Directory / verified-smart-contracts / erc20-evm.md

You are browsing a mirror of a file hosted on GitHub. View original

ERC20-EVM: EVM-Specific Formal Specification of ERC20 Token Standard

We present a refinement of ERC20-K that captures EVM-specific details. ERC20-K is a comprehensive formal specification of the business logic of ERC20 with the goal of supporting high-level reasoning, which therefore intentionally omits EVM-specific details such as gas consumption, data layout in storage, ABI encoding, and byte representation of the program. However, reasoning about the low-level details is critical for contract verification because many security vulnerabilities are related to the EVM quirks.

We refine ERC20-K into the EVM level, called ERC20-EVM, to capture all of the detailed behaviors that can happen in the EVM level. Specifically, we refine it by lowering the ERC20-K configuration into the KEVM configuration. That includes laying out the high-level data such as balances and allowances within the EVM storage, encoding the program and the call data in bytes, and specifying additional information such as the gas consumption.

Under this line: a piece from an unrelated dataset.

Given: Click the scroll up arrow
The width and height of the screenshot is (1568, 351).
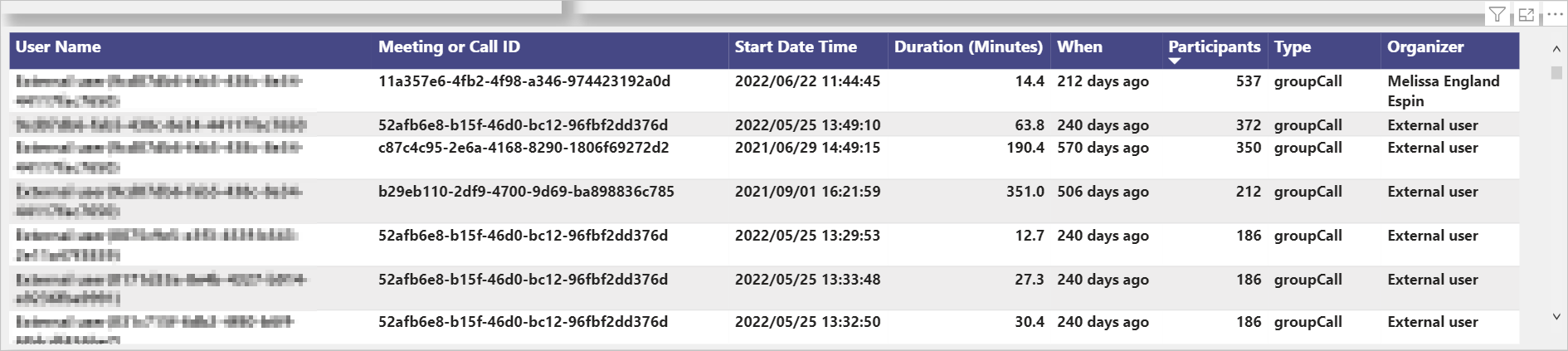Looking at the screenshot, I should click(1556, 49).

EVM-Level Specifications of ERC20 Functions

We present EVM-level specifications for each ERC20 standard function. The specifications are written in eDSL, a domain-specific language for EVM specifications, which must be known in order to thoroughly understand our EVM-level specifications. Refer to resources for background on our technology. We provide the eDSL specification template parameters. The full K reachability logic specifications are automatically derived by instantiating a specification template with these template parameters.

Here we focus on explaining the EVM-specific detailed behaviors, referring to the ERC20-K specification for the high-level logic.

totalSupply

Below is the ERC20-EVM specification template parameters for totalSupply.

[totalSupply]
k: #execute => (RETURN RET_ADDR:Int 32 ~> _)
callData: #abiCallData("totalSupply", .TypedArgs)
localMem: .Map => .Map[ RET_ADDR := #asByteStackInWidth(TOTAL, 32) ] _:Map
gas: {GASCAP} => _
log: _
refund: _
storage:
    #hashedLocation({COMPILER}, {_TOTALSUPPLY}, .IntList) |-> TOTAL
    _:Map
requires:
    andBool 0 <=Int TOTAL andBool TOTAL <Int (2 ^Int 256)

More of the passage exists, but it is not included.